Nostalgie und Bevormundung

You write what you're told!Über die «Magazinrundschau» von Perlentaucher bin ich heute auf einen interessanten Artikel in der amerikanischen Zeitschrift «The New Republic» gestossen. Darin analysiert Paul Starr, Professor für Soziologie und Public Affairs in Princeton, gnadenlos die schlechte Lage der Zeitungen in den USA. Die Analyse, obwohl sehr sachlich und faktenreich niedergeschrieben, zeigt jedoch keine Lösungsvorschläge auf.

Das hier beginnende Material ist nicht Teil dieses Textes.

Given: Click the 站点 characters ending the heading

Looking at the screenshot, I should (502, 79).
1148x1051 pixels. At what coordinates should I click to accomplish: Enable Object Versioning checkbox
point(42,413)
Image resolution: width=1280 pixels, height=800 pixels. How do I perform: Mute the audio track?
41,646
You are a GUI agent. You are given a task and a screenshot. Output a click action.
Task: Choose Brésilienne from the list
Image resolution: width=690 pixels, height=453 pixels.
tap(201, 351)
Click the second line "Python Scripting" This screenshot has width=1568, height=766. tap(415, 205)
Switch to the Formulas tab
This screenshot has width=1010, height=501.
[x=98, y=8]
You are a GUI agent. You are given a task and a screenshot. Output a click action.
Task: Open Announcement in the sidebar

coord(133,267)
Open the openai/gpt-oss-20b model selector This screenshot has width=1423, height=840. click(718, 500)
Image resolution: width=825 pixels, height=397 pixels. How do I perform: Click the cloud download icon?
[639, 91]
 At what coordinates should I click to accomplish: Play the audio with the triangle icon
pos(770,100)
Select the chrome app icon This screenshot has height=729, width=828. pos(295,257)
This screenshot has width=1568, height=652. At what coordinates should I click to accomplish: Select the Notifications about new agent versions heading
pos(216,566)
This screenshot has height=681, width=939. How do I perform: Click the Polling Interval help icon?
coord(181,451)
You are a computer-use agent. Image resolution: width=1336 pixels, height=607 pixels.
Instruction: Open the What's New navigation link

Im Gegenteil, Starr verrennt sich in einer sehr traditionellen Auffassung der Funktion von Massenmedien und hält damit unverhohlen einem paternalistischen Medienbild die Stange. Offenbar steht für Starr eine «erziehende» Funktion der Medien im Vordergrund. Starr argumentiert, es sei - trotz dem aktuellen Niedergang der Zeitungen - «dies nicht die Zeit für Internettriumphalismus» (alle Übersetzungen von Perlentaucher). Denn statt einer (noch) breiter informierten Öffentlichkeit könnte das Internet auch eine Zweiklassen-Informationsgesellschaft herausbilden, meint Starr.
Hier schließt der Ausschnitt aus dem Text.